You can also specify tallies in the geometry, although it is not required. Tallies can be added by creating a group of volumes or surfaces and encoding the metadata in the names of those groups. The group names should follow this format:

tally_[Cubit_tally_ID].[tally_type_keyword].[particles]

The [Cubit_tally_ID] field is an integer from 0 to 99. Different tally types may have the same Cubit ID and will still be consistent. The tally number in MCNP will be 10 times the Cubit ID plus the tally type index (e.g. 4 for cell flux tallies).
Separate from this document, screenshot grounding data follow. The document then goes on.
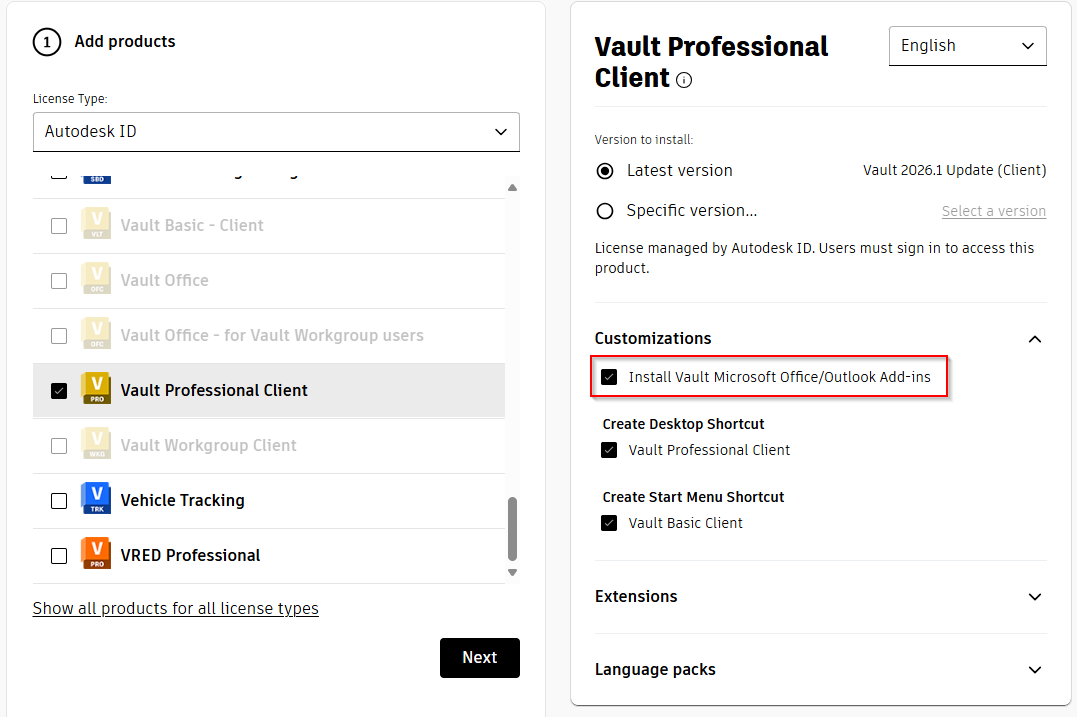Open the English language dropdown
The width and height of the screenshot is (1077, 717).
coord(967,45)
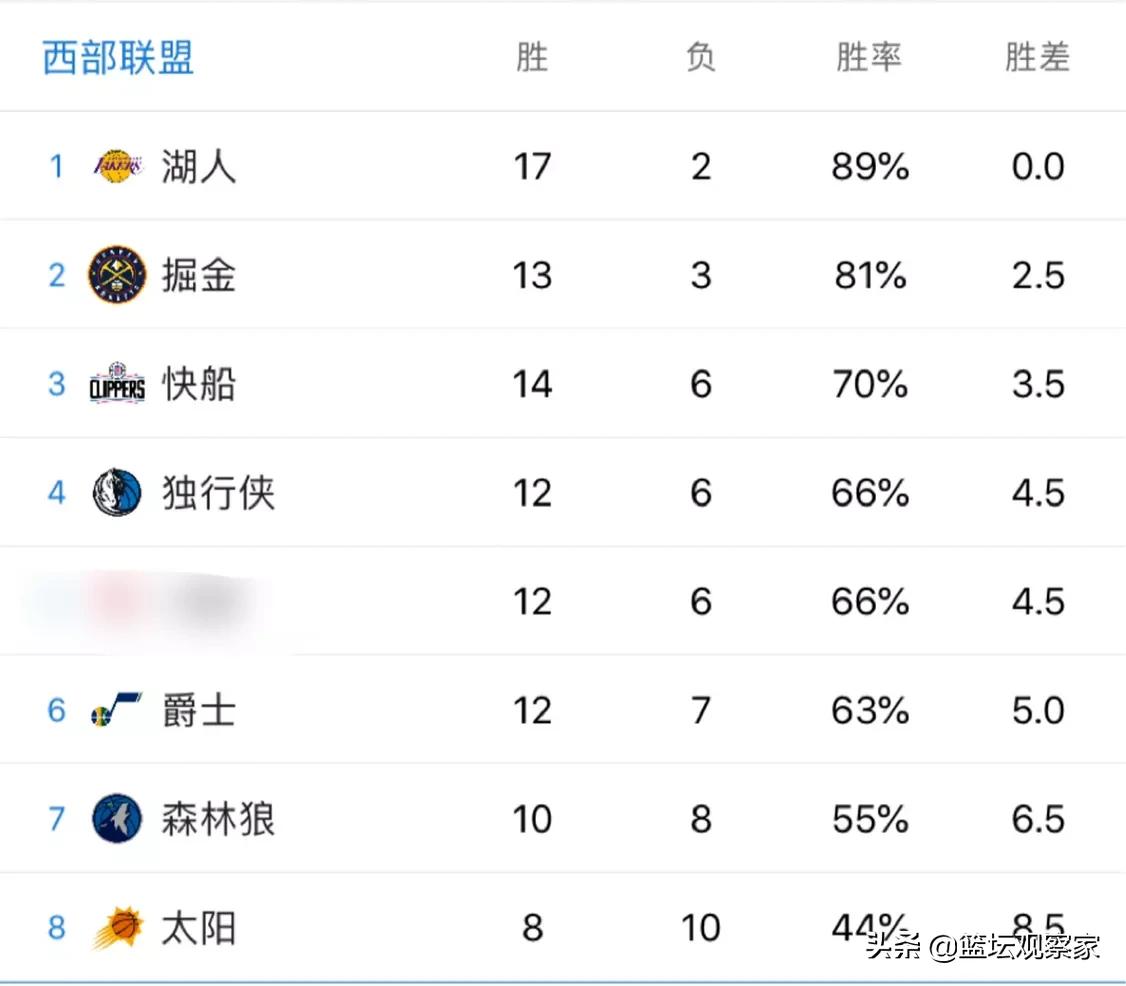
Task: Click the Lakers team logo
Action: tap(118, 166)
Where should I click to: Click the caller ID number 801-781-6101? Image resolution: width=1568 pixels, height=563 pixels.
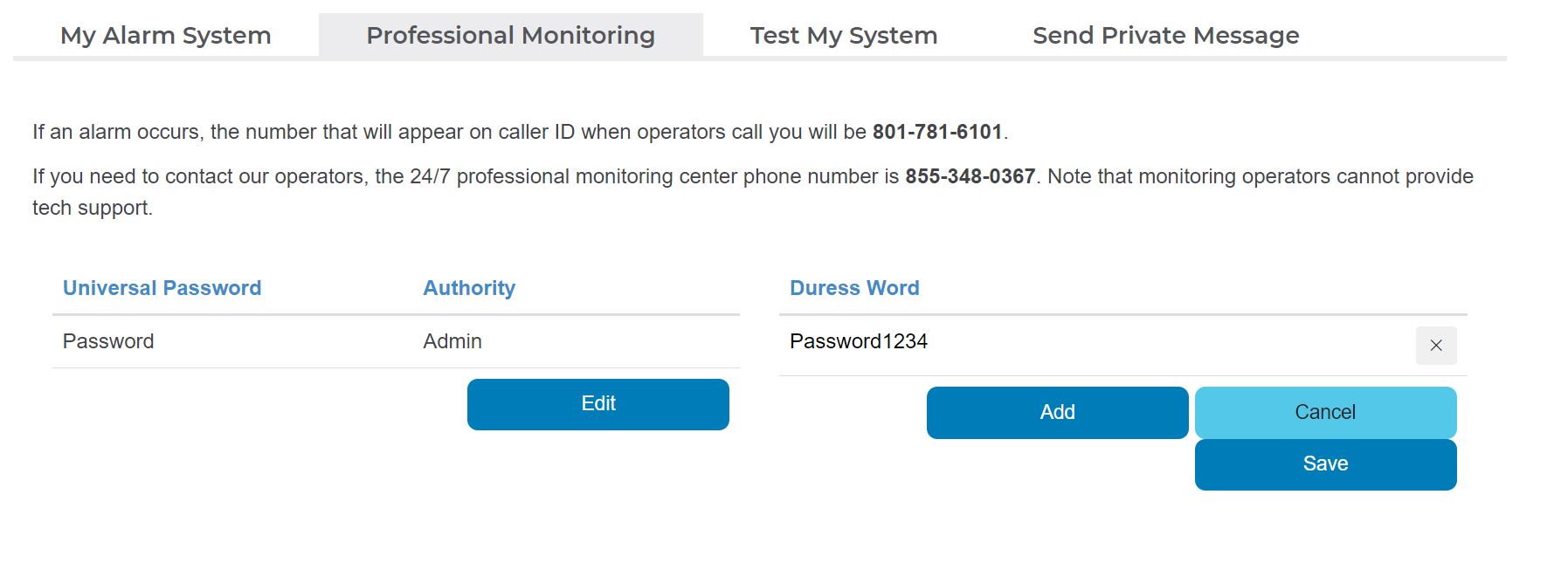click(936, 132)
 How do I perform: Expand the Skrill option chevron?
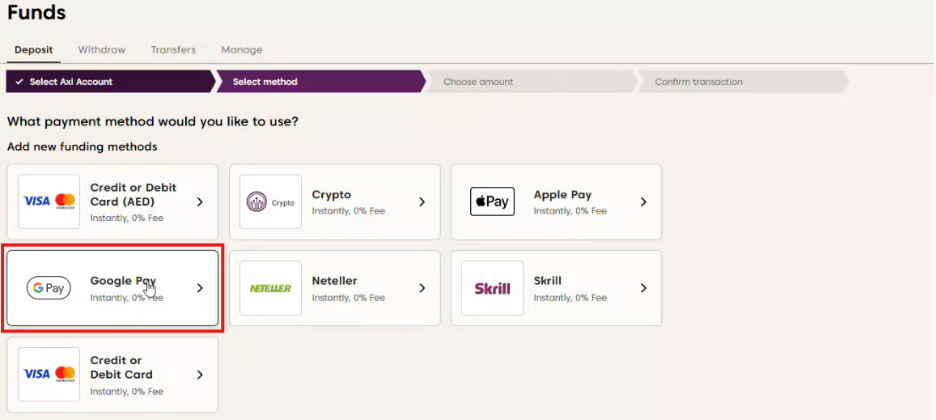643,288
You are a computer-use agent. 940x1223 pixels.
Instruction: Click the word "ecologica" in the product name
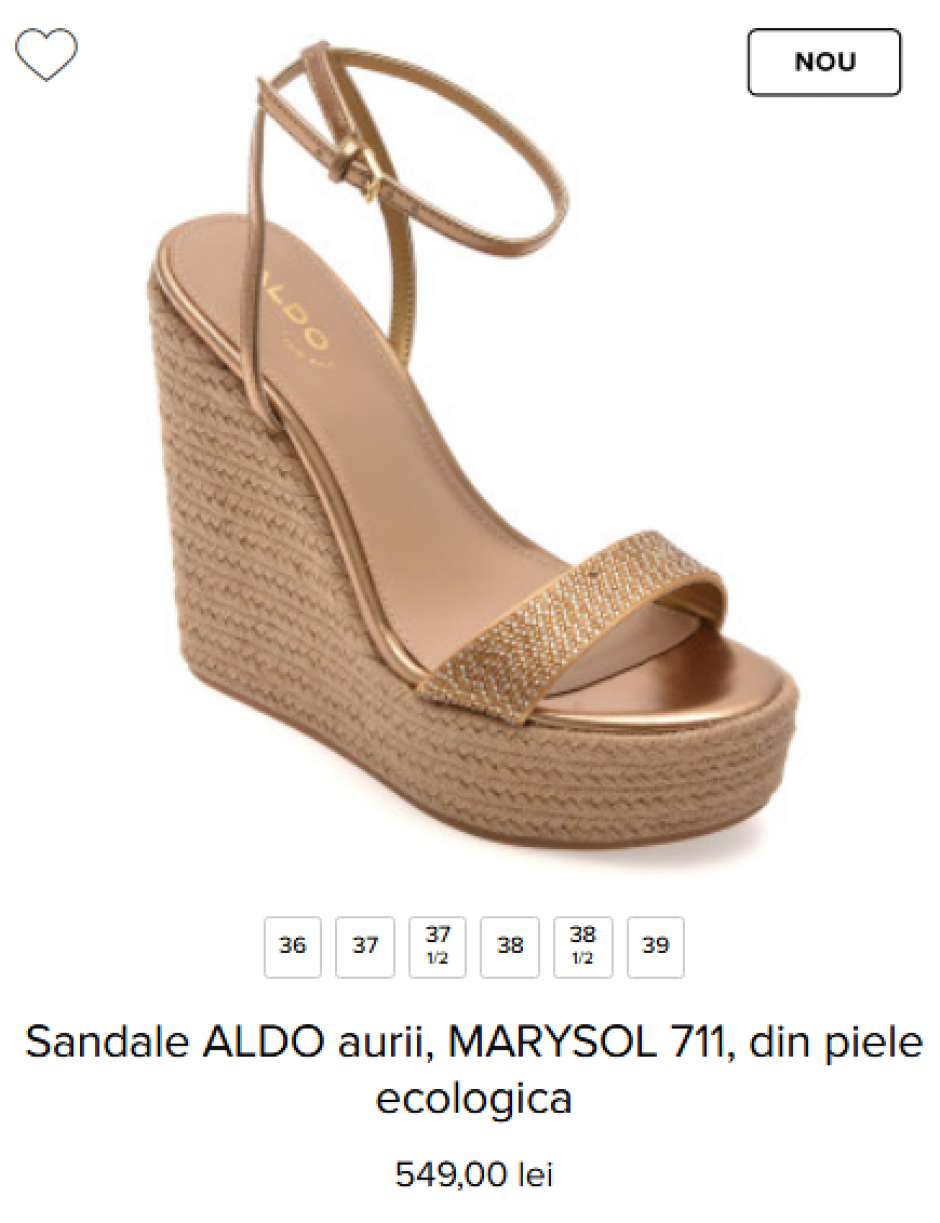(x=474, y=1098)
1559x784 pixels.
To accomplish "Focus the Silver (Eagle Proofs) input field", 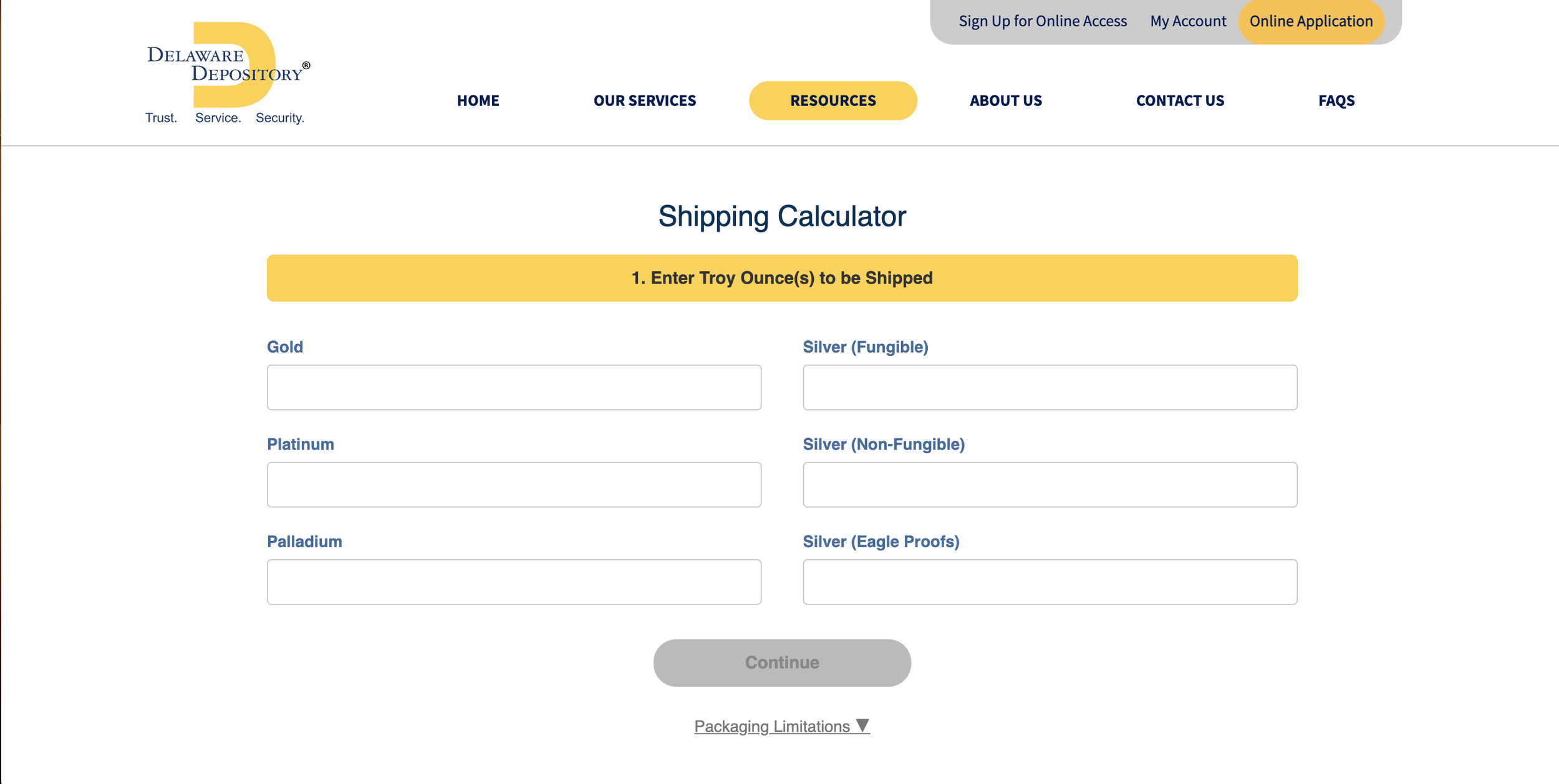I will pos(1050,581).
The [tally_type_keyword] should be one of the following:

Tally Type

tally type keyword

f1

surf.current

f2

surf.flux

f4

cell.flux

f6

cell.heating

f7

cell.fission

f8

pulse.height

+f8

qpulse.height

It is possible to obtain tally results multiplied by particle energy (e.g. a *f2 tally in MCNP) by placing an e before the tally type. For example, to make a *f2 tally, the keyword should be esurf.flux.

The [particles] tag is a string stating which particles will be tallied. To tally both photons and neutrons, set the tag to "np". The default is neutrons only. Should this be tag be omitted, only neutrons will be tallied.

Here are some example Cubit commands to create tallies:

CUBIT> group "tally_0.surf.current" add surf 1 to 4
CUBIT> group "tally_0.cell.flux.p" add vol 7
CUBIT> group "tally_1.ecell.heating.np" add vol 2 6
CUBIT> group "tally_6.cell.heating.n" add vol 2 6
CUBIT> group "tally_7.cell.flux.p" add vol 1 to 3
CUBIT> group "tally_12.pulse.height.p" add vol 10 to 14
CUBIT> group "tally_14.qpulse.height.p" add vol 10 to 14

The above are equivalent to following MCNP definitions:

f1:n 1 2 3 4 T
f4:p 7 T
*f16:n,p 2 6 T
f66:n 2 6 T
f74:p 1 2 3 T
f128:p 10 11 12 13 14 T
+f148:p 10 11 12 13 14 T

Note that a total tally bin is always added.